ATRAYENTE AUSTERIDAD DE LA CUARESMA. — Al leer
estas páginas en que. hemos procurado reflejar el pensamiento de la Iglesia tal
cual se nos muestra no tan sólo en la Liturgia, sino en los cánones conciliares
descritos de los santos Padres, más de un lector nuestro se entregue, por
ventura, a añorarnos de día en día la dulce y graciosa poesía en que rebosaba
el año litúrgico durante los cuarenta días en que celebramos el nacimiento del
Emmanuel. Ya se ha encargado el tiempo de Septuagésima de correr un velo
sombrío sobre todas aquellas placenteras imágenes; y henos aquí adentrados en el
árido desierto sembrado de espinas, sin agua refrigerante. No nos
descorazonemos sin embargo; conoce la Santa Iglesia nuestras verdaderas necesidades
y quiere satisfacerlas. Para llegarnos a Cristo niño nos exigió tan sólo la
suave preparación de Adviento, porque los misterios del Hombre-Dios estaban en
sus comienzos. Muchos se llegarán al pesebre con la simplicidad de los pastores
de Belén, sin conocer todavía suficientemente la santidad de Dios encarnado, ni
el estado peligroso y culpable de sus almas; pero hoy que el Hijo de Dios ha entrado
en la vía de la penitencia, cuando, bien pronto le veremos víctima de todas las
humillaciones y dolores en el árbol de la Cruz, la Iglesia nos despierta y saca
de nuestra equivocada seguridad. Nos dice golpeemos nuestros pechos; aflijamos nuestras
almas, mortifiquemos el cuerpo porque somos pecadores. La penitencia debiera ser
nuestra heredad de toda la vida; las almas fervorosas nunca la interrumpen; es
justo y saludable, por lo menos nos decidamos a hacer un ensayo en estos días,
en que el Salvador sufre en el desierto, en espera de la muerte en el Calvario.
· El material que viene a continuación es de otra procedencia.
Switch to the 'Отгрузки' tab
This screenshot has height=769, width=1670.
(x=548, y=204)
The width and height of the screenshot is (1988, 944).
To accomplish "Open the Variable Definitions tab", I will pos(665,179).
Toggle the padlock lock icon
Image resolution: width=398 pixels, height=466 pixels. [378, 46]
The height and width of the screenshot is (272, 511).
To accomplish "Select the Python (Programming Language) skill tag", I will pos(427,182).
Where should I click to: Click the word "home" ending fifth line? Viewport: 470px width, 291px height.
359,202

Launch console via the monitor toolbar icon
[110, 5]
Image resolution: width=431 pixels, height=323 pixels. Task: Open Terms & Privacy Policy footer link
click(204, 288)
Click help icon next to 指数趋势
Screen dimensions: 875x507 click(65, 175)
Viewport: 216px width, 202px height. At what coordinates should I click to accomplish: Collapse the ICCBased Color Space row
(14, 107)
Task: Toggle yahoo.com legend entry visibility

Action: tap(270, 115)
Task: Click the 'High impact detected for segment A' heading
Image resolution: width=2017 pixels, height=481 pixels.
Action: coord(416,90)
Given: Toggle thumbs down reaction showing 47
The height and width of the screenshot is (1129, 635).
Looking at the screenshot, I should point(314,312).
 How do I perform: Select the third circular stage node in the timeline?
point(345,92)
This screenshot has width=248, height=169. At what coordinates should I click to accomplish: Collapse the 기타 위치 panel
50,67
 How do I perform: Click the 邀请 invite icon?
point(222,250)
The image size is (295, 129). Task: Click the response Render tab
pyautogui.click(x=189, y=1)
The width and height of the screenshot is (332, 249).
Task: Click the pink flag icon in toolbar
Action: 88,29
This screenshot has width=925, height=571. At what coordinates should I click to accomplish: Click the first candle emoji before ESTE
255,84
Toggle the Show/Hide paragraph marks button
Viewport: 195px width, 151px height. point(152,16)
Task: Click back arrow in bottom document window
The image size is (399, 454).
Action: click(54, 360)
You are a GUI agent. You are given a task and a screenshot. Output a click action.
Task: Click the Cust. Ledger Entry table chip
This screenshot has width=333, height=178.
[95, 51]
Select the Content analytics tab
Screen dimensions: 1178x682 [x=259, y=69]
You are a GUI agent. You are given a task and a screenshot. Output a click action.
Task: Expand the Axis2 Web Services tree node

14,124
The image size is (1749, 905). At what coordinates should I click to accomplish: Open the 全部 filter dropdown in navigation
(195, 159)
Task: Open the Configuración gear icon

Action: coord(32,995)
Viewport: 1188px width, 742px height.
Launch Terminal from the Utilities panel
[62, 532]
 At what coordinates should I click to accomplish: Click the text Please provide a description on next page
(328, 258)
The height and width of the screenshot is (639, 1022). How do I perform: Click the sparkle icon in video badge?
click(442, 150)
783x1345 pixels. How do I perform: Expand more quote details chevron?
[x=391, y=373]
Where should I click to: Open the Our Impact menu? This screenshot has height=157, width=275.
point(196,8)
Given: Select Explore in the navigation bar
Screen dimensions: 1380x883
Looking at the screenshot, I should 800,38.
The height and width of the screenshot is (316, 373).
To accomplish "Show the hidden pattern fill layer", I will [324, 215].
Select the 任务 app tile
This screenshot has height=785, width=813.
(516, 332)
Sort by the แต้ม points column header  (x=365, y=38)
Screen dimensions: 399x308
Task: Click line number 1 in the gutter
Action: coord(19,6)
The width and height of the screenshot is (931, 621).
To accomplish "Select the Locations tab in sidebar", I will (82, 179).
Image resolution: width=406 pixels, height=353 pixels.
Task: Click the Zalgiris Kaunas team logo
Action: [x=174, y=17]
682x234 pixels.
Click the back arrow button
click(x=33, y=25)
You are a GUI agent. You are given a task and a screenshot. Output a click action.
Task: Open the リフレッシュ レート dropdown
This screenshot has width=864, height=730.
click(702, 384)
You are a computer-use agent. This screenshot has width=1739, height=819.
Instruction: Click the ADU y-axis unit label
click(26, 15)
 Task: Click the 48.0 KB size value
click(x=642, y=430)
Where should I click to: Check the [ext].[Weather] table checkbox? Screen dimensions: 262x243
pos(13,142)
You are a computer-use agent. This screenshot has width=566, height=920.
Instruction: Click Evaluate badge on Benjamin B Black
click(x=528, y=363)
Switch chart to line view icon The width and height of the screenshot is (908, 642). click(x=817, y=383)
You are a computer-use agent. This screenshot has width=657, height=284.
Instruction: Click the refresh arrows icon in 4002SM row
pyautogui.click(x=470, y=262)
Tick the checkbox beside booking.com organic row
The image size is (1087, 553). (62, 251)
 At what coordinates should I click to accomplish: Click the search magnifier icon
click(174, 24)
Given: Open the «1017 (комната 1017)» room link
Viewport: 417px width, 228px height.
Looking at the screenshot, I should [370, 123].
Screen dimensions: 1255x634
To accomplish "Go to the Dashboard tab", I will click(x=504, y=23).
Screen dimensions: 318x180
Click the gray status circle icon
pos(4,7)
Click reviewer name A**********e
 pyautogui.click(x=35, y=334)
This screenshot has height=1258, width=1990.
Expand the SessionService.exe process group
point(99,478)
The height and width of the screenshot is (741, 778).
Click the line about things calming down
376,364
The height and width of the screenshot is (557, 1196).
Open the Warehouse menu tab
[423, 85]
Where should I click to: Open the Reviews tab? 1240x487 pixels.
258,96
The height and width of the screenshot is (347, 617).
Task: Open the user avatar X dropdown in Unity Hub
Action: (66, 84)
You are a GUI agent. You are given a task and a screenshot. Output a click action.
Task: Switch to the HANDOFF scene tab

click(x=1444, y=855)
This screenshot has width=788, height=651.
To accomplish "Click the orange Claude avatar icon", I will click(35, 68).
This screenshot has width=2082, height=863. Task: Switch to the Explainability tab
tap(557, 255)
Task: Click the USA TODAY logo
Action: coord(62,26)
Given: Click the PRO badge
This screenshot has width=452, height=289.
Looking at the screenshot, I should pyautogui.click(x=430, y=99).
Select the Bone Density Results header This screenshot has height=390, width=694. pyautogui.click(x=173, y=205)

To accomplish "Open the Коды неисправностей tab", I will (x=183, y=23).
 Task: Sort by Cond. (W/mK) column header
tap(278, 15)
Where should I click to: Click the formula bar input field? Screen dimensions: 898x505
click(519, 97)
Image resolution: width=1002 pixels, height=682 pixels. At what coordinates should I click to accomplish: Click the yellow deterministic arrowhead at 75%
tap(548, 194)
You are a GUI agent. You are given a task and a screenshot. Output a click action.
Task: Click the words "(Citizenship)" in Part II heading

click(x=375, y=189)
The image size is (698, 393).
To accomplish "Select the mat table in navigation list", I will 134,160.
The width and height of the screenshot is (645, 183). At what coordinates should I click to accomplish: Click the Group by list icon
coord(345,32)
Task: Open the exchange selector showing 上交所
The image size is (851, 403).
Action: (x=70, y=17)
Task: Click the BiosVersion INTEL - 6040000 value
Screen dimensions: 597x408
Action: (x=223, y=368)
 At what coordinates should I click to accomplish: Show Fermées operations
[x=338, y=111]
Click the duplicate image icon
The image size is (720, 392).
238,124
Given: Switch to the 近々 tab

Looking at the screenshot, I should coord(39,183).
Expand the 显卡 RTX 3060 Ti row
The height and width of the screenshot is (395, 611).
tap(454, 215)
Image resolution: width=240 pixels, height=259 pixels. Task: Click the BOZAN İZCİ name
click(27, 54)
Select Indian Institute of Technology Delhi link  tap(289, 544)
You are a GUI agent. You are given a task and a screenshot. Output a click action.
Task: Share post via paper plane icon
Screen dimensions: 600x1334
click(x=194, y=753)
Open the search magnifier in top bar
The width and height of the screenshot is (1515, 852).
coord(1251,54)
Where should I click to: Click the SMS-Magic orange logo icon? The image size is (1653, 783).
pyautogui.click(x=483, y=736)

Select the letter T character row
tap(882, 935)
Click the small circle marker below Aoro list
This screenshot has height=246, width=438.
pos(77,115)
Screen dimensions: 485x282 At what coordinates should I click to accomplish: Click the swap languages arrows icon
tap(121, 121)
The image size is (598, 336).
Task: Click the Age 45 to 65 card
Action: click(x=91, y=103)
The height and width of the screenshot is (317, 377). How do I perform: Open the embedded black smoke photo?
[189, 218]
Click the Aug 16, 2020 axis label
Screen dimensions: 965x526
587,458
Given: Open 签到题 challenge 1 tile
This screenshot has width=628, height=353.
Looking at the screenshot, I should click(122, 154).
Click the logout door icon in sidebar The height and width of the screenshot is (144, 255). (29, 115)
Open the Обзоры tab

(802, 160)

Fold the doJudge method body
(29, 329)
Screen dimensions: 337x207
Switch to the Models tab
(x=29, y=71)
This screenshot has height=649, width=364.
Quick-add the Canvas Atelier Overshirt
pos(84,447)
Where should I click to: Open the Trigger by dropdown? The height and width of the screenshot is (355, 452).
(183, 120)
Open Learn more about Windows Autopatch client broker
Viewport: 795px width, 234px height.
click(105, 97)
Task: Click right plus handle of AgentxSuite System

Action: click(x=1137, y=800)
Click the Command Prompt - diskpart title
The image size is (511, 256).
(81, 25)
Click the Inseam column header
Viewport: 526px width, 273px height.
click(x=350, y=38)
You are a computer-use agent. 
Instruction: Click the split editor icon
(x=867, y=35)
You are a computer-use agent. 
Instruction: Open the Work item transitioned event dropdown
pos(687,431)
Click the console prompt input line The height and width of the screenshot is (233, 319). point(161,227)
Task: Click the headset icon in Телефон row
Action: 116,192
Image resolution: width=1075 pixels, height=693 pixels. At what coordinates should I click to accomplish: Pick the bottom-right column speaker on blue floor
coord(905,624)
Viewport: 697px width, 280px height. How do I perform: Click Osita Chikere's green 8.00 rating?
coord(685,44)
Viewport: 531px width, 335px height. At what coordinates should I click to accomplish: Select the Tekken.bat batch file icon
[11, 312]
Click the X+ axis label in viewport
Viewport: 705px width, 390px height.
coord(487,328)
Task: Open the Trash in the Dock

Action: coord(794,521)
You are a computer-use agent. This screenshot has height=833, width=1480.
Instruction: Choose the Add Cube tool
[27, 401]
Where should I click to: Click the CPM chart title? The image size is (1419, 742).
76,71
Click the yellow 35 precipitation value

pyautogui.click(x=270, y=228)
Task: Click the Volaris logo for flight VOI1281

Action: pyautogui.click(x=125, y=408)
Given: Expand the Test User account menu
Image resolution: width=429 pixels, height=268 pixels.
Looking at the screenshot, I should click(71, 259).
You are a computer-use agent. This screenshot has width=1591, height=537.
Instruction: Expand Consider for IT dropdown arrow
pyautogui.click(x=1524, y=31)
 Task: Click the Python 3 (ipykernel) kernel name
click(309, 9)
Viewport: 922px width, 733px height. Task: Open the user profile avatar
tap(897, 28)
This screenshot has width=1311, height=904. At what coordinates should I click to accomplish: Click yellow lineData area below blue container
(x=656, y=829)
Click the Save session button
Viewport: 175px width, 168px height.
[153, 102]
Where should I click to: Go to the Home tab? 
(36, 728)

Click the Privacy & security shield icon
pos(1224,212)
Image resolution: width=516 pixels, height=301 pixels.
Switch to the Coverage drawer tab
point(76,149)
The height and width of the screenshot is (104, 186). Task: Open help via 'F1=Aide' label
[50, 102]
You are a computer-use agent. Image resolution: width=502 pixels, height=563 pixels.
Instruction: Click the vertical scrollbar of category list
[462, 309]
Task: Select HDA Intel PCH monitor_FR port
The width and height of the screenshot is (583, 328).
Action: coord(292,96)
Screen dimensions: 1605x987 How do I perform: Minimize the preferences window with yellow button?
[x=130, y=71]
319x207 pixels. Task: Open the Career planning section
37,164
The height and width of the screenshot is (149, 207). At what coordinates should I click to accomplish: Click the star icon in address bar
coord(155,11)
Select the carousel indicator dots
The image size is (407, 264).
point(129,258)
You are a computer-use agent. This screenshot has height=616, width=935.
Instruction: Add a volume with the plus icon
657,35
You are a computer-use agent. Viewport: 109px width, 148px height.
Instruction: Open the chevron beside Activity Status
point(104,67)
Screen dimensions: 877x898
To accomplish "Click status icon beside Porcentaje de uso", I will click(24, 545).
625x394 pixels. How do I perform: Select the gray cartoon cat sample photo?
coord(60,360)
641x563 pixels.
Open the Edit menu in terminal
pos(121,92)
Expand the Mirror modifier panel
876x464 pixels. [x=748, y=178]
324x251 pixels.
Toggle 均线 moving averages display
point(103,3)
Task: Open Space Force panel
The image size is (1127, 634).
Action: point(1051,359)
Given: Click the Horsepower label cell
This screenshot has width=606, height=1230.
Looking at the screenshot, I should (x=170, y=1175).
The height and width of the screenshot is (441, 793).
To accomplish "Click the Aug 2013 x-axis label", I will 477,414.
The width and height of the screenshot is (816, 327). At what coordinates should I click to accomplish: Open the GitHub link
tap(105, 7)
No pasemos por alto la sentencia que dirigió a las mujeres de Jerusalén que
lloraban a su paso el día de su Pasión: "Si así tratan al árbol verde,
¿qué harán del seco?" Por la misericordia del Redentor, empero, el leño
seco puede recobrar la savia y librarse del fuego. Tal es la esperanza, tal es
el deseo de la Santa Madre Iglesia, y por esto nos impone el yugo de la
Cuaresma. Recorriendo constantes esta vía trabajosa, veremos resplandecer poco a
poco la luz a nuestras miradas anhelantes. Si nos halláremos lejos de Dios por
el pecado, este santo tiempo será para nosotros la vía purgativa de que
hablan los doctores místicos; y nuestros ojos se purificarán para que
podamos contemplar a Dios vencedor de la muerte. Y si ya caminamos
por los senderos de la vía iluminativa, después de haber buceado tan
provechosamente en las profundidades de nuestras miserias en
tiempo de Septuagésima; hallaremos ahora a Aquel que es nuestra Luz; y
si acertamos a verle en los rasgos del Niño de Belén sin
dificultad le reconoceremos en el divino Penitente del desierto y
pronto, muy pronto en la víctima sangrienta del Calvario.